:: Exercise details ::
Starting at the first line of the data below, repeat each line word for word up to and including the line with "Select the Economy".
· · · · · · ·
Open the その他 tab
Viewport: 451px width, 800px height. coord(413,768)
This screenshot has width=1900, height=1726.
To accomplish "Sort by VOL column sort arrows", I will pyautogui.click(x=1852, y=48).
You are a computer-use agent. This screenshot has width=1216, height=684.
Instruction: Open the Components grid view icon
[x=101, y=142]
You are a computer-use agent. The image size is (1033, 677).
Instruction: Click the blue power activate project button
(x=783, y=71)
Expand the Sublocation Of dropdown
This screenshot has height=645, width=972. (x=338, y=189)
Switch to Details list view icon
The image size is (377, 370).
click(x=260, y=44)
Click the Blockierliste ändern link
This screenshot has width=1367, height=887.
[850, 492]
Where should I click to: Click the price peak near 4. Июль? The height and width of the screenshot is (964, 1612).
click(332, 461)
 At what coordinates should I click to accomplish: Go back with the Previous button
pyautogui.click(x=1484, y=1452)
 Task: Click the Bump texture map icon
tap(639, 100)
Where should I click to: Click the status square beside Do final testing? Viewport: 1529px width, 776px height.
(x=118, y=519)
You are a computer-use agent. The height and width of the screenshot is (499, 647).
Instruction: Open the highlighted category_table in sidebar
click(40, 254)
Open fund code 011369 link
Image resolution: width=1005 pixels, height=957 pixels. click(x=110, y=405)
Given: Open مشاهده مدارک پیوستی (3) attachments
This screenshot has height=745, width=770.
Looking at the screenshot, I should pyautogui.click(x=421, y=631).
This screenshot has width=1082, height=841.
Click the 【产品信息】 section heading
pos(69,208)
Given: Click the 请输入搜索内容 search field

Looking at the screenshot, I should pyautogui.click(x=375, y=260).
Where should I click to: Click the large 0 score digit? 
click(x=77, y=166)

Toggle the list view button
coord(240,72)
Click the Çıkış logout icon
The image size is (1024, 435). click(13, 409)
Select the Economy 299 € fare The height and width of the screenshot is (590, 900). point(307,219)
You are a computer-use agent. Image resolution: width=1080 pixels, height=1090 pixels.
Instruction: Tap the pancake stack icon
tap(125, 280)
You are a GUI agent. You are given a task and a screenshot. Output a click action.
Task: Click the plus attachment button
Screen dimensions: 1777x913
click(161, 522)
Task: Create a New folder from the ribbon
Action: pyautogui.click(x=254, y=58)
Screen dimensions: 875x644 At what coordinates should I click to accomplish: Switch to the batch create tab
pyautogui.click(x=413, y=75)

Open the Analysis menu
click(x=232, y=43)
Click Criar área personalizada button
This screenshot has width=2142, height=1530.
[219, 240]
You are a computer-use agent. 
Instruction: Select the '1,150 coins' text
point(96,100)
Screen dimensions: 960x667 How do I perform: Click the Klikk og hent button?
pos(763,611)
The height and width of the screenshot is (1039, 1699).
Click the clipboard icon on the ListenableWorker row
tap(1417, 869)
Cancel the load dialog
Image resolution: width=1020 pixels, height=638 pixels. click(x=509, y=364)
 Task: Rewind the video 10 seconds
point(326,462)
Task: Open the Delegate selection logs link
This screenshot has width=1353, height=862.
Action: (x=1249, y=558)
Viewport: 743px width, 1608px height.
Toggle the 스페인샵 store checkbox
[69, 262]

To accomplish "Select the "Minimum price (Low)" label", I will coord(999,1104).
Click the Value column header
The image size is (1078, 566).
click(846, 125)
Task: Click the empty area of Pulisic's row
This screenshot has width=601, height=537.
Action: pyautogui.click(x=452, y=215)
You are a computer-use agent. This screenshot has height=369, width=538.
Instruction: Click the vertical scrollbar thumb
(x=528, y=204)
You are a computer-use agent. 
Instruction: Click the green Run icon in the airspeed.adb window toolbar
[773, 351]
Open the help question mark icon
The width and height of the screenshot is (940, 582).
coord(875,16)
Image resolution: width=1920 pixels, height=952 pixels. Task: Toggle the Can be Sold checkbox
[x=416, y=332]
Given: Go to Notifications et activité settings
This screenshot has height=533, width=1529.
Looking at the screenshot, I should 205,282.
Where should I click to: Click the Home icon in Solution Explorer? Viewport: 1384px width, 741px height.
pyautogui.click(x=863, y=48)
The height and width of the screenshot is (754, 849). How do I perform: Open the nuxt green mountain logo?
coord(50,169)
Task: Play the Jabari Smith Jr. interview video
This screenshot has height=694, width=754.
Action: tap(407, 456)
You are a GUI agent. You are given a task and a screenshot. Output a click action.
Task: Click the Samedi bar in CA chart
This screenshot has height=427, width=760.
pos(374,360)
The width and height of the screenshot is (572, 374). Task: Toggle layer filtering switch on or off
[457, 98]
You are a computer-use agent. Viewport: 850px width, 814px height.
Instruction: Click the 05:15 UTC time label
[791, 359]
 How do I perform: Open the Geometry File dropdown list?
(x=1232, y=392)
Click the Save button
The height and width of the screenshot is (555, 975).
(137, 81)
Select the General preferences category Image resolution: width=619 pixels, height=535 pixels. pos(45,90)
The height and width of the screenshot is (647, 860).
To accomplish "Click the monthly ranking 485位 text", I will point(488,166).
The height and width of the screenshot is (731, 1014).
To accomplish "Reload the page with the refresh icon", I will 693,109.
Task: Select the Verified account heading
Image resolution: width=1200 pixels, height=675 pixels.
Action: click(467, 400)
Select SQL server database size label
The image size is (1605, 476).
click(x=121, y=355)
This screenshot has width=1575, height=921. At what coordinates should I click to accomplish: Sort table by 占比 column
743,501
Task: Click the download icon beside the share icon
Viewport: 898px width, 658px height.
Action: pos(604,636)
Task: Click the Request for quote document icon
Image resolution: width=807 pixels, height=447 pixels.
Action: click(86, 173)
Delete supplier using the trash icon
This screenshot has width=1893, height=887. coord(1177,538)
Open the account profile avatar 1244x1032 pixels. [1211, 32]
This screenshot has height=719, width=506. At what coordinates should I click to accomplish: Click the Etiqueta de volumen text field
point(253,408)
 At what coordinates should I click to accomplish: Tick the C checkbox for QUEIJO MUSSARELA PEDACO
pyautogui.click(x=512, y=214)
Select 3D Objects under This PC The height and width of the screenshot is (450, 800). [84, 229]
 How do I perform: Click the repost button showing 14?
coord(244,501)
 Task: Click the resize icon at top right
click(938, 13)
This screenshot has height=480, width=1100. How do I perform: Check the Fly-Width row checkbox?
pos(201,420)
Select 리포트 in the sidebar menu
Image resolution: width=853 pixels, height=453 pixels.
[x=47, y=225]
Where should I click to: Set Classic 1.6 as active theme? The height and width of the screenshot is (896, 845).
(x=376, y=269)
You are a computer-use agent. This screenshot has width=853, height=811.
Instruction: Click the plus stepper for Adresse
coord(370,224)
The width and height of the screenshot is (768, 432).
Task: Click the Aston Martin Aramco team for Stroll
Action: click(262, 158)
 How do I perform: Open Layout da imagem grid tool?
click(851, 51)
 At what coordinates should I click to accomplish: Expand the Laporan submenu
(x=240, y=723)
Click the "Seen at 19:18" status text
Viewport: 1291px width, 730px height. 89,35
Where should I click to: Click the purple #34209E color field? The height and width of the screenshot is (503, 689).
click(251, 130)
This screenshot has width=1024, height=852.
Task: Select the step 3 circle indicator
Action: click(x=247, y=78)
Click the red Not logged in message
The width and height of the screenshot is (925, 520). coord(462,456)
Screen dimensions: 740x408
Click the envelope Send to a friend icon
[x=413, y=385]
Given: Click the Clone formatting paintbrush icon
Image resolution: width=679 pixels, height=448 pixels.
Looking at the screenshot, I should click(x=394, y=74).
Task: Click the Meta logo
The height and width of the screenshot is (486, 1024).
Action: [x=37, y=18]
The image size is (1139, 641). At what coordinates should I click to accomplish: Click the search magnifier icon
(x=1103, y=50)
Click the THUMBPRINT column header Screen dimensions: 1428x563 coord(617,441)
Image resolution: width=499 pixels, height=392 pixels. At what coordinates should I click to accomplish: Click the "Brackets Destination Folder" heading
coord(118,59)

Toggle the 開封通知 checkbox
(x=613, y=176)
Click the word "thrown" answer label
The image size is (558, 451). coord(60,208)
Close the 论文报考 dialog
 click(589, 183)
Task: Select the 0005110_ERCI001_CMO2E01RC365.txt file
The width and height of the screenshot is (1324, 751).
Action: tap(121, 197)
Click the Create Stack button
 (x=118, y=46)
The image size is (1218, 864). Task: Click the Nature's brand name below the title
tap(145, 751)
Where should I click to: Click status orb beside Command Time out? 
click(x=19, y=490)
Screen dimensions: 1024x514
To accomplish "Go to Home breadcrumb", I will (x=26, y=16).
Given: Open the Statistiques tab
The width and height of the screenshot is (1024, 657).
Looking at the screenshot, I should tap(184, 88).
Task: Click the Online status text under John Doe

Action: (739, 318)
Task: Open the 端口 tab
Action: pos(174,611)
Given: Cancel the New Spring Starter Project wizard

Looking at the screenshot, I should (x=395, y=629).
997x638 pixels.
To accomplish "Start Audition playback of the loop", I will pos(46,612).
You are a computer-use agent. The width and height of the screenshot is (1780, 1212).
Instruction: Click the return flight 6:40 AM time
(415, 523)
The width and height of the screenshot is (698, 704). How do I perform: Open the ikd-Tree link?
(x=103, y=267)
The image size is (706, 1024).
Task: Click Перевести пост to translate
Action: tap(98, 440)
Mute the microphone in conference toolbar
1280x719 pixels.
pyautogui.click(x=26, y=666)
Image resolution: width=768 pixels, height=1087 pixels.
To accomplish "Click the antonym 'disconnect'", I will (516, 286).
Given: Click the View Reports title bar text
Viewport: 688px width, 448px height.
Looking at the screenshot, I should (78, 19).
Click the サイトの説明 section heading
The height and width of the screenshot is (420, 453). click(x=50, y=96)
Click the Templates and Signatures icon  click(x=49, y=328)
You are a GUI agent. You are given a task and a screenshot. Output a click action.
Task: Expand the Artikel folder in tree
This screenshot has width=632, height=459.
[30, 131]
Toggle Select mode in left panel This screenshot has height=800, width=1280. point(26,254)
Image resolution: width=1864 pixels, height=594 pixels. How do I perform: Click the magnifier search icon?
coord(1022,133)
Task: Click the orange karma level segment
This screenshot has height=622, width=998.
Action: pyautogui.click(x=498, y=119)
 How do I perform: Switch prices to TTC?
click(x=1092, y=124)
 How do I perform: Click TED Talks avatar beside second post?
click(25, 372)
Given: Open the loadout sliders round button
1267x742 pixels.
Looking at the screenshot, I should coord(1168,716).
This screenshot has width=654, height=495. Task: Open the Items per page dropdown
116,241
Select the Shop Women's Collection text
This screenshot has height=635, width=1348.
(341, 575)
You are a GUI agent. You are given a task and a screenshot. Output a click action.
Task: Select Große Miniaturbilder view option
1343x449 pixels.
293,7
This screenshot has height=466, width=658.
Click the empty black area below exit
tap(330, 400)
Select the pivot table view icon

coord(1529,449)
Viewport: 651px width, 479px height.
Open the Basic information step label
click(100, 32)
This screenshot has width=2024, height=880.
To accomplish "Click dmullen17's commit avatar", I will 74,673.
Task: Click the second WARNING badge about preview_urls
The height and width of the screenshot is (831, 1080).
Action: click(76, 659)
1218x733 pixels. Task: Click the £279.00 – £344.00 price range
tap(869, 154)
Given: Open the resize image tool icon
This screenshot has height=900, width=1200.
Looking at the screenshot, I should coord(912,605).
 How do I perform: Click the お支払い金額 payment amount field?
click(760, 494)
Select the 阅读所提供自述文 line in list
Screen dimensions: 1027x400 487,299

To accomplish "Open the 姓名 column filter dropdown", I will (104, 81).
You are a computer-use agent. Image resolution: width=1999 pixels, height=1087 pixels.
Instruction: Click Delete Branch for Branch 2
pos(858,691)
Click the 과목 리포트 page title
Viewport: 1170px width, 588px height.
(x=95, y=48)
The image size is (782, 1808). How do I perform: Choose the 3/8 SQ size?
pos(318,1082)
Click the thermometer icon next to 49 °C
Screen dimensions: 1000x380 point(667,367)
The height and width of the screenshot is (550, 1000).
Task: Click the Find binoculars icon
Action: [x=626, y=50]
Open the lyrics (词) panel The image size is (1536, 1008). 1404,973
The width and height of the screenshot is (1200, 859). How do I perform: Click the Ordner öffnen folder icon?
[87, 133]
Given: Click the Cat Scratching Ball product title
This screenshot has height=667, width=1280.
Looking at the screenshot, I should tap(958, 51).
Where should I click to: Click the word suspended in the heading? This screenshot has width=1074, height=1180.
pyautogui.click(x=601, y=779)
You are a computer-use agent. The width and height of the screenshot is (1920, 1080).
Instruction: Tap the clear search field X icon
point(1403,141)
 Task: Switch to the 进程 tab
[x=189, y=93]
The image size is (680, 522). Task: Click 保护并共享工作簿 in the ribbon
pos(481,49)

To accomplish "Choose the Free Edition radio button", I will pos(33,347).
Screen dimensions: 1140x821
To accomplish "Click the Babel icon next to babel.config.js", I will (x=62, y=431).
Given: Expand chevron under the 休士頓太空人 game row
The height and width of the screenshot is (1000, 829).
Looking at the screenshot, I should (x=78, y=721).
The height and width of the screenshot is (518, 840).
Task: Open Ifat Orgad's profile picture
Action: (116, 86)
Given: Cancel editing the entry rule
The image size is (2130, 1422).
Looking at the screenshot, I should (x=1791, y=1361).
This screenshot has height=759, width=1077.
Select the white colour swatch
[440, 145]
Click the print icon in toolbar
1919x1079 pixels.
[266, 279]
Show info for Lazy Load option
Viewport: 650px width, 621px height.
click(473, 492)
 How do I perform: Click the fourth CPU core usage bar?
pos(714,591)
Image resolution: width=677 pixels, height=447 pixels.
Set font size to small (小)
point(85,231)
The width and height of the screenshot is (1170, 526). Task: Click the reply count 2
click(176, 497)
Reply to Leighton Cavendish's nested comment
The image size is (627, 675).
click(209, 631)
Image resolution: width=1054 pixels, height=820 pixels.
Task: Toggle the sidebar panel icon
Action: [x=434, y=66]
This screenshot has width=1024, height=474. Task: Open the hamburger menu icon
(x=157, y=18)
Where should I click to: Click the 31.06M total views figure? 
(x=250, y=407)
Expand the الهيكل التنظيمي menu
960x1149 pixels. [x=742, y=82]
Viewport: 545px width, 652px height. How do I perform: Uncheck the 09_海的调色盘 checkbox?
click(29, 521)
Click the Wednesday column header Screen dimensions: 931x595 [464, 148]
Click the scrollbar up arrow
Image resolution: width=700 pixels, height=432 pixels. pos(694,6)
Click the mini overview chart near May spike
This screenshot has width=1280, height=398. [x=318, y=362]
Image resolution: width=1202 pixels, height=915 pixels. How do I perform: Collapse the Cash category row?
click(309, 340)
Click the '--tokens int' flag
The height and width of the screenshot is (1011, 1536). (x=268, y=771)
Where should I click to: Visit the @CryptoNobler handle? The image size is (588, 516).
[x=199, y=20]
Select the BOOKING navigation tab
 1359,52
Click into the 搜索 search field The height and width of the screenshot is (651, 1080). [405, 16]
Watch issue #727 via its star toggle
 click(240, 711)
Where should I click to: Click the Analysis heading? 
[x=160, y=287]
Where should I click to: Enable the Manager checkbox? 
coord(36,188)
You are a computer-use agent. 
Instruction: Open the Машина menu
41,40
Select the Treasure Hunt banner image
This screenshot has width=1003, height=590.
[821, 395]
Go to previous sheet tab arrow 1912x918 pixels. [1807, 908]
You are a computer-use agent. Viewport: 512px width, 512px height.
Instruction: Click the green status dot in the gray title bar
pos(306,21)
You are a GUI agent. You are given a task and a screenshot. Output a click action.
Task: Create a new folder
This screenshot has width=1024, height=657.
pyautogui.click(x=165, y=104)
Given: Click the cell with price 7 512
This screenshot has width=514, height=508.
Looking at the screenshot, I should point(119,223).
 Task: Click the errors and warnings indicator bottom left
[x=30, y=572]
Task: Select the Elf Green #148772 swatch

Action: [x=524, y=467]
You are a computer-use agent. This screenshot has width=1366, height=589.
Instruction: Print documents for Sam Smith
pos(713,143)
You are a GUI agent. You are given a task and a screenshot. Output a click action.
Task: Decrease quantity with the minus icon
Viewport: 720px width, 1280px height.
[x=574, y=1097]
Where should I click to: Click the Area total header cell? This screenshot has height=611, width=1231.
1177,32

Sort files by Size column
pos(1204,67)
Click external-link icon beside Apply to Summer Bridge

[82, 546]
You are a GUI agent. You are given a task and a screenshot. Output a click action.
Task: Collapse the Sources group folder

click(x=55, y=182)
· · · · · · ·
:: Written response ::
Open the その他 tab
Viewport: 451px width, 800px height. coord(413,768)
This screenshot has width=1900, height=1726.
To accomplish "Sort by VOL column sort arrows", I will pyautogui.click(x=1852, y=48).
You are a computer-use agent. This screenshot has width=1216, height=684.
Instruction: Open the Components grid view icon
[x=101, y=142]
You are a computer-use agent. The image size is (1033, 677).
Instruction: Click the blue power activate project button
(x=783, y=71)
Expand the Sublocation Of dropdown
This screenshot has height=645, width=972. (x=338, y=189)
Switch to Details list view icon
The image size is (377, 370).
click(x=260, y=44)
Click the Blockierliste ändern link
This screenshot has width=1367, height=887.
[850, 492]
Where should I click to: Click the price peak near 4. Июль? The height and width of the screenshot is (964, 1612).
click(332, 461)
 At what coordinates should I click to accomplish: Go back with the Previous button
pyautogui.click(x=1484, y=1452)
 Task: Click the Bump texture map icon
tap(639, 100)
Where should I click to: Click the status square beside Do final testing? Viewport: 1529px width, 776px height.
(x=118, y=519)
You are a computer-use agent. The height and width of the screenshot is (499, 647).
Instruction: Open the highlighted category_table in sidebar
click(40, 254)
Open fund code 011369 link
Image resolution: width=1005 pixels, height=957 pixels. click(x=110, y=405)
Given: Open مشاهده مدارک پیوستی (3) attachments
This screenshot has height=745, width=770.
Looking at the screenshot, I should pyautogui.click(x=421, y=631).
This screenshot has width=1082, height=841.
Click the 【产品信息】 section heading
pos(69,208)
Given: Click the 请输入搜索内容 search field

Looking at the screenshot, I should pyautogui.click(x=375, y=260).
Where should I click to: Click the large 0 score digit? 
click(x=77, y=166)

Toggle the list view button
coord(240,72)
Click the Çıkış logout icon
The image size is (1024, 435). click(13, 409)
Select the Economy 299 € fare The height and width of the screenshot is (590, 900). point(307,219)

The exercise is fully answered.